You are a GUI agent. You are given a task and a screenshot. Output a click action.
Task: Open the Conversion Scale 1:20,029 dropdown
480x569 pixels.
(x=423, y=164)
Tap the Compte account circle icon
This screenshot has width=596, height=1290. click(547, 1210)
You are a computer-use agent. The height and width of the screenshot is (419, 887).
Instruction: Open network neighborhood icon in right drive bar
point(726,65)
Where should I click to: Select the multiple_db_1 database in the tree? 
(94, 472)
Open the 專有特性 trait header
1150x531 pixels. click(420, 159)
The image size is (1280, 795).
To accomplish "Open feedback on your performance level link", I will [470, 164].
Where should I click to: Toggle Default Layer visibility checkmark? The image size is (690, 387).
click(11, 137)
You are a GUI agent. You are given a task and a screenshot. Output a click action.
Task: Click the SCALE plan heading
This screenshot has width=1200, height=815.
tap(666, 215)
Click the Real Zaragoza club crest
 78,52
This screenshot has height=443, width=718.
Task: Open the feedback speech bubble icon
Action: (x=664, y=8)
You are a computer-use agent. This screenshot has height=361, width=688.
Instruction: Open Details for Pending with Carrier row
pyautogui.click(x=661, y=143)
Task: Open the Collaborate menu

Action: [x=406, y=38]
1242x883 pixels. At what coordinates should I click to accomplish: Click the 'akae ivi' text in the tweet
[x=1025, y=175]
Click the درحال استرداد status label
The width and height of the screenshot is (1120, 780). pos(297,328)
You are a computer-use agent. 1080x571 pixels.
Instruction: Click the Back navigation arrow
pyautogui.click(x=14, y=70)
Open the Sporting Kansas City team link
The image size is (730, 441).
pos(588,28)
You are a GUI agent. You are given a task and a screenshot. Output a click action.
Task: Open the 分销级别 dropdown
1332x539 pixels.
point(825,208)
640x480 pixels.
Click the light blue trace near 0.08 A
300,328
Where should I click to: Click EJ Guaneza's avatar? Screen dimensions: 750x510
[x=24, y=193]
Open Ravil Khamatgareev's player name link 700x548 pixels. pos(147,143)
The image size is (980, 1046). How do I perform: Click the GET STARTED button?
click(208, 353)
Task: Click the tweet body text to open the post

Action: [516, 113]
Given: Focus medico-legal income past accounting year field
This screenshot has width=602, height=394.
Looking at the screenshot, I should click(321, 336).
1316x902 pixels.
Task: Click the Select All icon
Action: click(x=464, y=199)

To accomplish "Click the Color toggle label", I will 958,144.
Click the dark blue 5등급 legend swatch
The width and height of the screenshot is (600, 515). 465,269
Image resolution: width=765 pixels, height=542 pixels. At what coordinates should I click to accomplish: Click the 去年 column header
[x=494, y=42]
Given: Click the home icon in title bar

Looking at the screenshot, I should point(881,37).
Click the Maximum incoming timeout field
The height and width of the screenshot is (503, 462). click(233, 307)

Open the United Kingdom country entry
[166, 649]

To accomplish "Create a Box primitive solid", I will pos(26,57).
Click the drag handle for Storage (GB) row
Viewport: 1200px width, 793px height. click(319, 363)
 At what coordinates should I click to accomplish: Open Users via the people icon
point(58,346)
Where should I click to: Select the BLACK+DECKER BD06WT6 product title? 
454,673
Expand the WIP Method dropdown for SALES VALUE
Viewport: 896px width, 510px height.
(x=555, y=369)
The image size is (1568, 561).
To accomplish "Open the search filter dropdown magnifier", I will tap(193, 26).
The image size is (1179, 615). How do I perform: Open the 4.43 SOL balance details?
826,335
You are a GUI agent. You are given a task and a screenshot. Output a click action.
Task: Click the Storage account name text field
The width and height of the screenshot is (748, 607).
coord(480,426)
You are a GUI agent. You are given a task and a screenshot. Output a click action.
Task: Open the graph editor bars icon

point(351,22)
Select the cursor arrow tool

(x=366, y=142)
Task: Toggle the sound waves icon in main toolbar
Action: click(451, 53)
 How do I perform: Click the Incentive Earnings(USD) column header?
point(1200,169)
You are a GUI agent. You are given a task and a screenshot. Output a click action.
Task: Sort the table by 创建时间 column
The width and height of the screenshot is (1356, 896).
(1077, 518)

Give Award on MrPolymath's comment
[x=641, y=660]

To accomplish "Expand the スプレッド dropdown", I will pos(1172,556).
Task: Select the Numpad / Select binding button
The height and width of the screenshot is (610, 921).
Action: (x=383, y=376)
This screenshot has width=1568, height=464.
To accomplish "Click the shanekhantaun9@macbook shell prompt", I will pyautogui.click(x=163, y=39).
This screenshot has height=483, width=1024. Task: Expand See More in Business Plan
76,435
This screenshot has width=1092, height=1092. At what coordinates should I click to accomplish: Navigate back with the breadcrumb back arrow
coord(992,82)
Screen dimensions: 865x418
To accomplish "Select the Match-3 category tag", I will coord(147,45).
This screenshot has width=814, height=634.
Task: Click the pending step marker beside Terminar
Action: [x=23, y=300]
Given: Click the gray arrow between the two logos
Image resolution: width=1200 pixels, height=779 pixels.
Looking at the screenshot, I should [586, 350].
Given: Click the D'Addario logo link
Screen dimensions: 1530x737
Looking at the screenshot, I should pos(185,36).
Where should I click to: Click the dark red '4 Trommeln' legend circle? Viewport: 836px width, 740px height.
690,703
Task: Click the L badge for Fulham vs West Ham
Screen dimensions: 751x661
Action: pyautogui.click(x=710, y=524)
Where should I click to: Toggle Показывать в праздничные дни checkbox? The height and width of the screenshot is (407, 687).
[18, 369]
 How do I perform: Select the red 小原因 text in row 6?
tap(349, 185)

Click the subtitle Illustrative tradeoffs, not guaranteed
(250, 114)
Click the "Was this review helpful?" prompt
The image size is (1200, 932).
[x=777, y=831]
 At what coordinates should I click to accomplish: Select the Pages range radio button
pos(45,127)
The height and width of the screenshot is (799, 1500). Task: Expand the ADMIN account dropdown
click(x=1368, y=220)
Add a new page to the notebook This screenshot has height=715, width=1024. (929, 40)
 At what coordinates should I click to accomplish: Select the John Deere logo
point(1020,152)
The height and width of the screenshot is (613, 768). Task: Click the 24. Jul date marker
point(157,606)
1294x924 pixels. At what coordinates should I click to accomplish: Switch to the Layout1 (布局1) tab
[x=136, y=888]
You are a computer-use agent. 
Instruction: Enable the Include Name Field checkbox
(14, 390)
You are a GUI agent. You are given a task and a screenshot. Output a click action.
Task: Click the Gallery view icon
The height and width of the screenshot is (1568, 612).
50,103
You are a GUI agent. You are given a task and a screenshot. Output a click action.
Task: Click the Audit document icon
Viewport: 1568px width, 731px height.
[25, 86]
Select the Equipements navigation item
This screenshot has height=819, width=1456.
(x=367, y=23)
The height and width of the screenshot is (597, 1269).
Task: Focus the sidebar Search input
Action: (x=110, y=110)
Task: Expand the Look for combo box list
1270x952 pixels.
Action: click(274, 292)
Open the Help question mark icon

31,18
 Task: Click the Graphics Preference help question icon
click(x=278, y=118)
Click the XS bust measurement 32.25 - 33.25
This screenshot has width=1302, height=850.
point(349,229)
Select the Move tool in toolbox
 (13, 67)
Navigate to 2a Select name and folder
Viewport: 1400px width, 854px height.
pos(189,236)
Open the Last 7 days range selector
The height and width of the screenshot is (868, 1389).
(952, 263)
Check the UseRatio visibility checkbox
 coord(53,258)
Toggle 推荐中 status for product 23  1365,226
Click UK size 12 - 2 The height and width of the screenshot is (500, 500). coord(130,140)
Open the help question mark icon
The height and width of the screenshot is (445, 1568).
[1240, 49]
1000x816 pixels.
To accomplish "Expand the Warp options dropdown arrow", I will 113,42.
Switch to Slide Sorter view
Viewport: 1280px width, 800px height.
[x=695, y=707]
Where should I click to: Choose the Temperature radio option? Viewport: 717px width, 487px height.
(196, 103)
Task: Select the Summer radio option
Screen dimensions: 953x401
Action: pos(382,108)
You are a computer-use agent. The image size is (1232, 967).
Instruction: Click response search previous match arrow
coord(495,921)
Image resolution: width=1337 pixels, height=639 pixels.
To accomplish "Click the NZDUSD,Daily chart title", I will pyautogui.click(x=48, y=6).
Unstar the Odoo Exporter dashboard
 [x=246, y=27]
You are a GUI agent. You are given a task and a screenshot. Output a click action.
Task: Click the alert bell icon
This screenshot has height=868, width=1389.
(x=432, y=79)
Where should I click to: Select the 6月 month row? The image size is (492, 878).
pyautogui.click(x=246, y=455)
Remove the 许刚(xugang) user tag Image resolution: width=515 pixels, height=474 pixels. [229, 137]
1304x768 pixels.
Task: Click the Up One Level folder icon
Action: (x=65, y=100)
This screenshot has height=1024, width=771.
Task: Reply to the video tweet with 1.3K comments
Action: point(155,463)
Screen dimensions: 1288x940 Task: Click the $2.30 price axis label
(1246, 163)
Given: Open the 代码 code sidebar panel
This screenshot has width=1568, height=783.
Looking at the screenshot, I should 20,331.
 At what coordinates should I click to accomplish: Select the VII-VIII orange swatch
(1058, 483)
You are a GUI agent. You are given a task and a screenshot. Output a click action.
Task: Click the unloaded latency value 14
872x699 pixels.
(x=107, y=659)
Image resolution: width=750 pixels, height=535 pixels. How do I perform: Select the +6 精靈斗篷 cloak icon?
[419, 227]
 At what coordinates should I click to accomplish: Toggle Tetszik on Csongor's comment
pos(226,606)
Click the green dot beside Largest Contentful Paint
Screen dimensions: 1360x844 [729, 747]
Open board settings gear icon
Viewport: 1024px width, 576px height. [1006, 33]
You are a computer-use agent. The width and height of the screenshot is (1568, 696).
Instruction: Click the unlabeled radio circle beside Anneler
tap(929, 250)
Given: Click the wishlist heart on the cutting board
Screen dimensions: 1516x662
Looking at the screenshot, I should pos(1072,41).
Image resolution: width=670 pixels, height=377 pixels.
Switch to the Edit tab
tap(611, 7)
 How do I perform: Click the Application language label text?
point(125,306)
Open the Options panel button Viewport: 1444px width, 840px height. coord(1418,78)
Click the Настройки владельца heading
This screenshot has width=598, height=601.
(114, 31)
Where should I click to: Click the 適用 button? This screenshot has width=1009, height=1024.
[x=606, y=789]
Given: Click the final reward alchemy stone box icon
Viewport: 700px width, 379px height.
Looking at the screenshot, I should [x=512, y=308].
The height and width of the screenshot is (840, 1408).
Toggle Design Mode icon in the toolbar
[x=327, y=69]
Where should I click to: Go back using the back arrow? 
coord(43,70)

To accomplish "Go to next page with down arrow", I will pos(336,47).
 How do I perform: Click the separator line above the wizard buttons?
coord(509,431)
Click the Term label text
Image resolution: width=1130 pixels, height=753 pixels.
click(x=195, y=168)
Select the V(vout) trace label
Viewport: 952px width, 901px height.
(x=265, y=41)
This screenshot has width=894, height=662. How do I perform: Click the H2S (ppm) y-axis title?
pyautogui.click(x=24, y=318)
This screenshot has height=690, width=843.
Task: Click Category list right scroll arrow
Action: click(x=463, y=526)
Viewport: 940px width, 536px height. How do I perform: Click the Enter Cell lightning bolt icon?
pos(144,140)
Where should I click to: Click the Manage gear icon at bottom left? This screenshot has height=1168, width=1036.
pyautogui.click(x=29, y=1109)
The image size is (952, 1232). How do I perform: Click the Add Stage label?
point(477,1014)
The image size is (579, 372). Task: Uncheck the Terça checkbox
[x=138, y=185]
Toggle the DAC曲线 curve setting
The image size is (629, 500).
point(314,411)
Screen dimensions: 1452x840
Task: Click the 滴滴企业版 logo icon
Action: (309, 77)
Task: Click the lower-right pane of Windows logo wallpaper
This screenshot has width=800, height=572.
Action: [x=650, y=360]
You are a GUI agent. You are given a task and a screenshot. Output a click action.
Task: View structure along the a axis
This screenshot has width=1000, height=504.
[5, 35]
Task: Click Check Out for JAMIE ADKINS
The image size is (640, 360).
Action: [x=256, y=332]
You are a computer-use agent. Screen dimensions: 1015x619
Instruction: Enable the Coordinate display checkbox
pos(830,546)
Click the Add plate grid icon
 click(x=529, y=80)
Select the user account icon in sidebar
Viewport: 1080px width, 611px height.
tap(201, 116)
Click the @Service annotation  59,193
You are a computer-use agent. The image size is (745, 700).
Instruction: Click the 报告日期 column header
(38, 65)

Your assignment> For each line above that carries the word "link", copy it out.

Answer area>
To accomplish "Open feedback on your performance level link", I will [470, 164].
Open the Sporting Kansas City team link
Open Ravil Khamatgareev's player name link 700x548 pixels. pos(147,143)
Given: Click the D'Addario logo link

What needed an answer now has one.